◆ **EXTRACT PROVIDED**

Friday, June 22, 2012

PF #1: Truth and Consequences

Intended for those new to the language but not to programming, "Python Foundations" surveys the parts of Python that you need to know about to take full advantage of Python's power. First in a series.

Many programming languages have somewhat loose concepts of truth and falsity. Objects can have a truth value even if they're not Booleans. In C, truth is canonically represented as -1, but any non-zero value is considered true in a Boolean context such as an if statement.

Python takes this a step further, considering empty containers (including strings) to be false. The constant None is also considered false. Other objects are generally considered true, although this can be overridden (we'll discuss how in a moment). This property is useful for making code like this more readable:

name = raw_input("What is your name? ")
while not name:  # instead of while name == ""
     name = raw_input("Seriously, what's your name? ")

Since truth values are a little flexible, Python programmers have adopted the terms truthy and falsy (or falsey) to refer to an object's implicit truth value when used in a Boolean context. (I hasten to add that I don't believe these terms were coined in the Python community.)

In other words, the list [1, 2, 3] is not literally equal to the constant True, but it is truthy because if you tested it with an if statement, that if statement's body would be executed.

Instances of classes are generally truthy unless they are derived from a class that has some other built-in behavior (for example, a list, which, remember, is truthy when it contains any items). Functions, classes, iterators/generators, and modules are also truthy.

You can override the implicit truth value of your own classes by defining either a __len__() or __nonzero__()* special method. If your class has a __len__() method, it is probably a container, and Python will treat its instances like one: false when its length is zero and true when its length is nonzero. The __nonzero__() method is more explicit and can indicate the instance's truth value even for non-container classes. If a class has both of these methods, __nonzero__() takes precedence.

Here is a list subclass that is always truthy, even when empty:

class truthylist(list):
    def __nonzero__(self):
        return True  # always

When would you want to use such a list? Well, consider a situation in which you are reading records from a database or elements from an XML file and will return a list of them. If an error occurs, you have two choices: raise an exception or return an error code. In some scenarios, it's even convenient to just return an empty list on error, since then you can use the same code path to iterate over it whether there was an error or not. But then you don't know why you got the empty list: was it because there was an error, or because there was no data of the type you requested? The truthy list gives us a solution.

def getrecords(key):
       result =  ...  # get the records here
        return result if result else truthylist()
    except Exception:
        return []
Now, when we call this function, we can just check to see if the result is truthy. If it is, we successfully retrieved the records (even if there are none). At the same time, we retain the ability to iterate over the records without regard for what happened, if that's what we want to do.

records = getrecords("DNA")
for record in records: print record
if records = []: print "No records found",
if not records: print "due to error",

Admittedly, this verges on a Stupid Python Trick. The "empty container is falsy" convention is so engrained, other Python programmers will find truthylist more than a little odd.

In the next installment of Python Foundations, we'll look at Python's logical operators and how implicit truth values interact with them.

*In Python 3, the __nonzero__() special method was renamed __bool__() to better match the other type-coercion methods such as __str__() and __int__().

◆ **WORK INSTRUCTION A**
According to the Python truthiness post, which special method takes precedence when a class defines both __len__() and __nonzero__()?
◆ **WORK INSTRUCTION B**
Print the passage from the Python truthiness post starting with "Intended for those" and going on through "in a series.".
The rows that follow come from a separate source, not from the Python truthiness post.

◆ **SUPPLIED RECORDS**
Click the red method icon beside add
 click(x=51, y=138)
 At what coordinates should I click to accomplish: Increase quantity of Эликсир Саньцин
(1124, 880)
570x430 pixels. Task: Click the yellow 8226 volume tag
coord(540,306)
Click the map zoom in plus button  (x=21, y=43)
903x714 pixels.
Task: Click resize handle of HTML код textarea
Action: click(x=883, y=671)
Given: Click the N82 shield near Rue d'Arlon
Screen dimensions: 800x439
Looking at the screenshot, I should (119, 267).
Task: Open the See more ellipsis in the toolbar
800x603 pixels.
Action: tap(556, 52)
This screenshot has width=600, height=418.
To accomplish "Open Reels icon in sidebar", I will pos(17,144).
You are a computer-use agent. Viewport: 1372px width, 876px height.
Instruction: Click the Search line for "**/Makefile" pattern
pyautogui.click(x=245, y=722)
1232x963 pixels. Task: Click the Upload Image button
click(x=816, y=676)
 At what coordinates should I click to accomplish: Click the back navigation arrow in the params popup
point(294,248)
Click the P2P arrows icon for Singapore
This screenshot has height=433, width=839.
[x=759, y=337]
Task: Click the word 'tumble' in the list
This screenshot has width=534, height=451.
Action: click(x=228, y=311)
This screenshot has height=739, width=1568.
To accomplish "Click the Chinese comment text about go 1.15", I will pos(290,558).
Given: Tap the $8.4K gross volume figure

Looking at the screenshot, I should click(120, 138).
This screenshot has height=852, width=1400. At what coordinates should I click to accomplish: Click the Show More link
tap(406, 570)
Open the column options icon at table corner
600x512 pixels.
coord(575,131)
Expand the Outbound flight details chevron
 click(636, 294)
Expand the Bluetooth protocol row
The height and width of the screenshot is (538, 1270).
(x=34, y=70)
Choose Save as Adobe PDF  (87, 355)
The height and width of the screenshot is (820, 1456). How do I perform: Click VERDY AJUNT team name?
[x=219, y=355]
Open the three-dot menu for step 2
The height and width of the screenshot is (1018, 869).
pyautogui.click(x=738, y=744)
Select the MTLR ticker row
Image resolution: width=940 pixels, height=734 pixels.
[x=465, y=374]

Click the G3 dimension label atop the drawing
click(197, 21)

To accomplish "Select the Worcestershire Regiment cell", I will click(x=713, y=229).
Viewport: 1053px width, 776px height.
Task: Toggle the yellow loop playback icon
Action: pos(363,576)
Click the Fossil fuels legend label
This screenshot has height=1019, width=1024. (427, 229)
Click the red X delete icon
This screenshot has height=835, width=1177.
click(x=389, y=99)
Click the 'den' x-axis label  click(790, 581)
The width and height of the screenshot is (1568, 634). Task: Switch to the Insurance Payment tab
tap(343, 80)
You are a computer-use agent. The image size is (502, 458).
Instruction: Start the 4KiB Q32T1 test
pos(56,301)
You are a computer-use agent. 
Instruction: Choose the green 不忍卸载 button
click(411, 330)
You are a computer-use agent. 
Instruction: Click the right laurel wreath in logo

◆ **TASK ANSWER A**
The __nonzero__() method takes precedence.

◆ **TASK ANSWER B**
Intended for those new to the language but not to programming, "Python Foundations" surveys the parts of Python that you need to know about to take full advantage of Python's power. First in a series.